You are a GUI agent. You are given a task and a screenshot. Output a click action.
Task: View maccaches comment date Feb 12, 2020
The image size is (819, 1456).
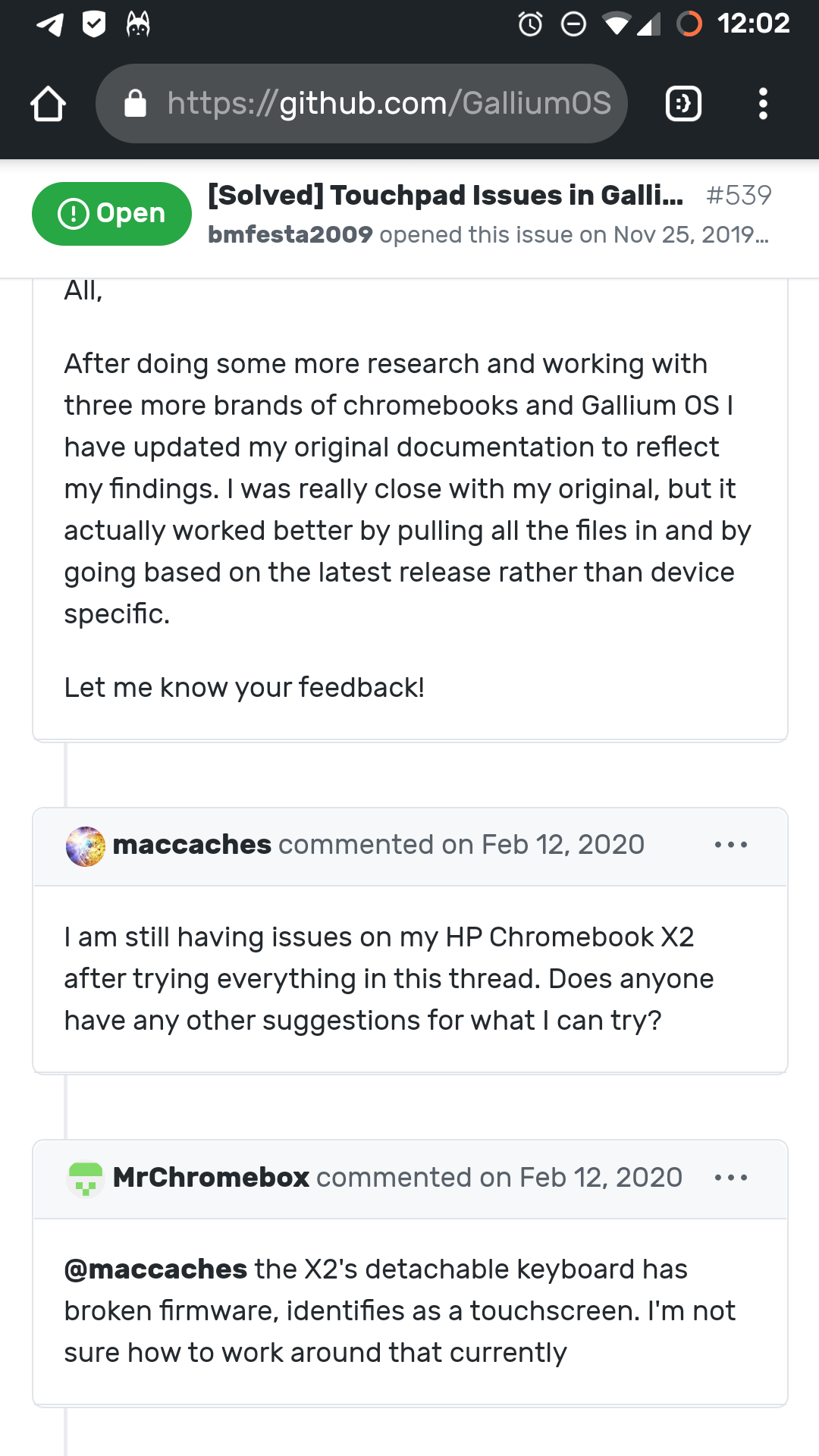(x=563, y=845)
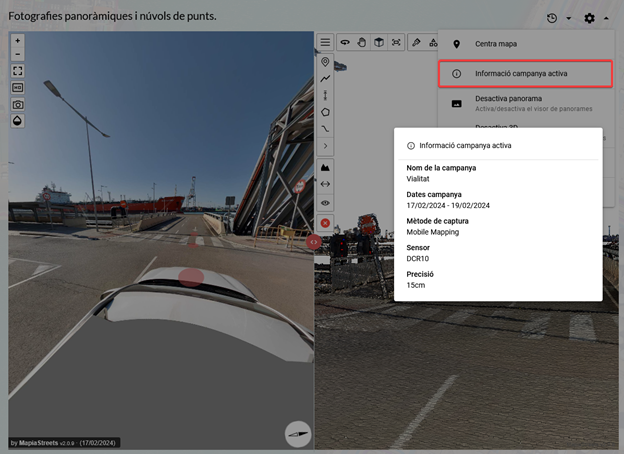Toggle the Desactiva panorama option
This screenshot has height=454, width=624.
(522, 103)
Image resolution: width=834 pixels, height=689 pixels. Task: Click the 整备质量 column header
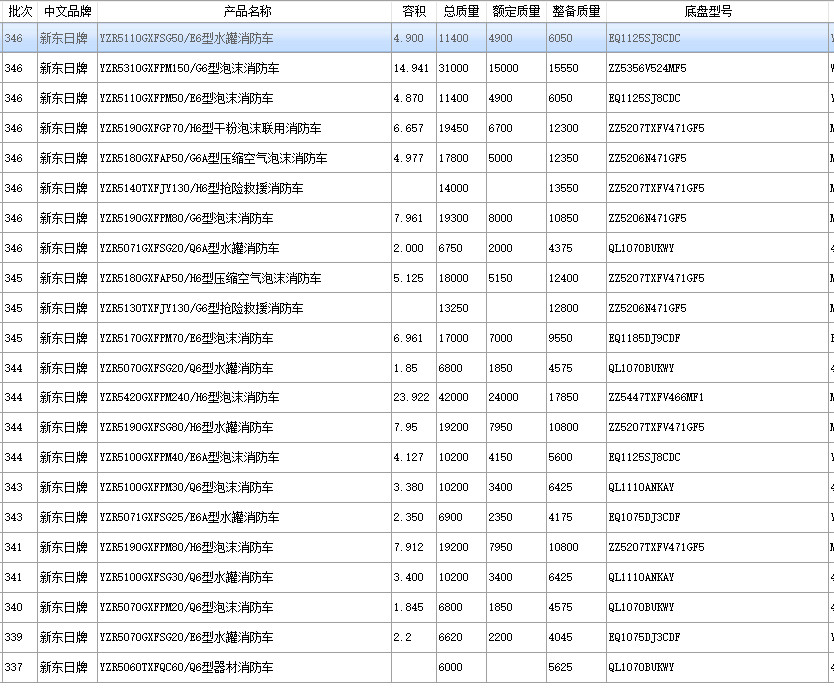(x=576, y=11)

### Exercise requirements
Without the pictures, retype the whole of the material above exactly.

### Output
You are a GUI agent. You are given a task and a screenshot. Output a click action.
Task: View maccaches comment date Feb 12, 2020
The image size is (819, 1456).
(x=563, y=845)
Toggle the Desactiva panorama option
This screenshot has height=454, width=624.
(522, 103)
Image resolution: width=834 pixels, height=689 pixels. Task: Click the 整备质量 column header
(x=576, y=11)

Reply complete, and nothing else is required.